J’ai, longtemps, fait aucune différence entre Amour et Passion. Ou plutôt, je ne comprenais pas qu’il put y avoir une différence entre les deux et même, je croyais qu’il ne devait y avoir aucune différence, que l’un devait être l’autre, que l’un était l’autre.
C’est en voulant écrire sur l’amour que je me suis rendu compte, que je n’avais jamais écrit que sur la passion, des effusions violentes ou douces, chatouilleuses parfois, mais toujours immédiates, directes et du coup éphémères, fugaces.
Ça n’avait réellement laissé de marques dans mon esprit que celle d’un fantasme romantique. Il me fallait chercher dans ma mémoire, trier des effets de cinéastes, choisir dans les pellicules du passé, rembobiner, essayer de goûter une deuxième fois.

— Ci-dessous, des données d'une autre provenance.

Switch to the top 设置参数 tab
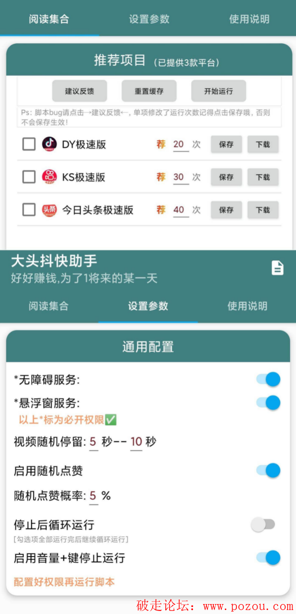Viewport: 296px width, 614px height. click(x=149, y=19)
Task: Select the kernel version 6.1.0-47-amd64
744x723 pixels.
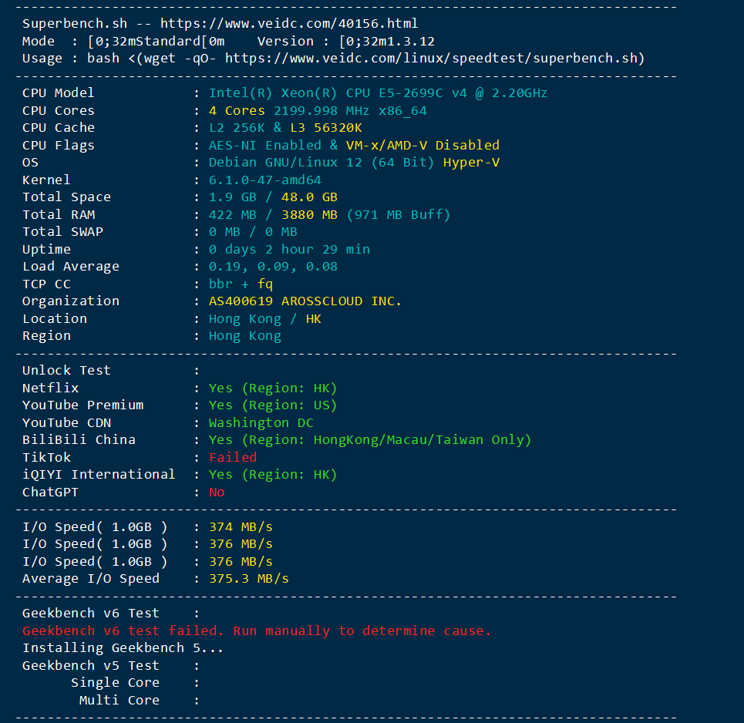Action: 264,180
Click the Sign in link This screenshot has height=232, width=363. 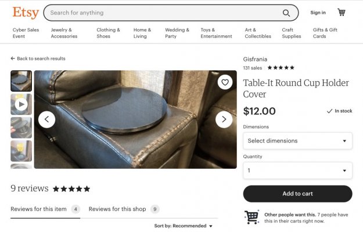318,13
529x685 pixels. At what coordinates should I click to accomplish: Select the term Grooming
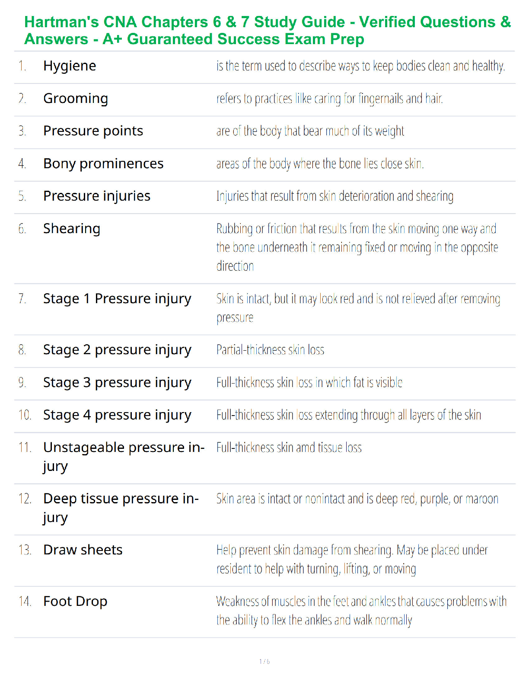click(76, 99)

Et en définitive, m’apercevoir que le film avait pris une nouvelle teinte, celle du songe, de la brume et de l’oubli.
Le présent fort, irrévérencieux qui s’était dilaté dans des instants d’infinies passions, s’est apaisé, s’est allongé sur la toile, s’est incrusté de lumières et d’ombres, s’est repenti, a avoué devoir mûrir, nécessiter plus de couleurs, plus de couches de peinture, plus de peau à son âme oignon, plus de feuilles à son cœur d’artichaut.
Il reste que l’amour imaginé se dégarnit à force de vernis, comme si ces couches transparentes en s’additionnant, avaient fini par faire loupe sur l’illusion.
Et alors que la nature cherche à se voiler, l’homme s’obstine à vouloir lever le charme.
Le marabout amoureux de sa magie veut plus que la magie, il veut la raison, le pourquoi et un ultime parce que omniscient, omnipotent, obsédant.
C’est en ça que l’amour se défie des masques, du bal, du jeu, de la sorcellerie des hommes et du besoin ; l’amour est intuition permanente, elle n’a pas besoin de raison ni d’origine pas plus que de but, elle est le temps, ce qui traverse et emporte, le fleuve, de sa source à la mer, à l’océan, au nuage, à la pluie, à la tempête, au tonnerre, à la brise, à la rosée du matin au soir, à l’impossibilité de faire sans.
Elle est la voix unique, l’acceptation, la seule manière d’échapper, accepter, aimer, voir avec les yeux de l’amour, se libérer et libérer l’autre des chaînes, des affres du sablier, danser alors un mouvement perpétuel, une valse aux planètes, goûter un peu d’ADN originel, une goutte de Big Bang, un peu de pluie de dix milliards d’années, céleste, divine, enchantée, goûter un peu de prose des anges, ambroisie coulant dans les yeux, les oreilles, la bouche, merveille des sens que de se libérer.
Trouver le courage dans la peur, la vérité dans l’illusion, l’authenticité dans son mensonge, le bonheur dans la tristesse, la confiance dans l’abandon, l’autre en soi, soi alors en l’autre, aveuglément lâcher prise, dans l’obscurité, trouver la lumière, la sublime énergie, merveilleuse force, intuition tapie au plus profond de l’être, intuition toujours, intuition par excellence, la vie dans sa plus belle carnation, d’une nudité vertigineuse, l’amour.